[[ Given entries, beginning ]]

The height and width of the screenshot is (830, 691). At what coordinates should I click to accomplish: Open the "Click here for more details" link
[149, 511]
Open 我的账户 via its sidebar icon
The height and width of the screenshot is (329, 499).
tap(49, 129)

[[ Given entries, end ]]

_Problem to solve_. Each line of the listing is to be duplicated exactly as it appears.

_Completed exercise_.
The height and width of the screenshot is (830, 691). At what coordinates should I click to accomplish: Open the "Click here for more details" link
[149, 511]
Open 我的账户 via its sidebar icon
The height and width of the screenshot is (329, 499).
tap(49, 129)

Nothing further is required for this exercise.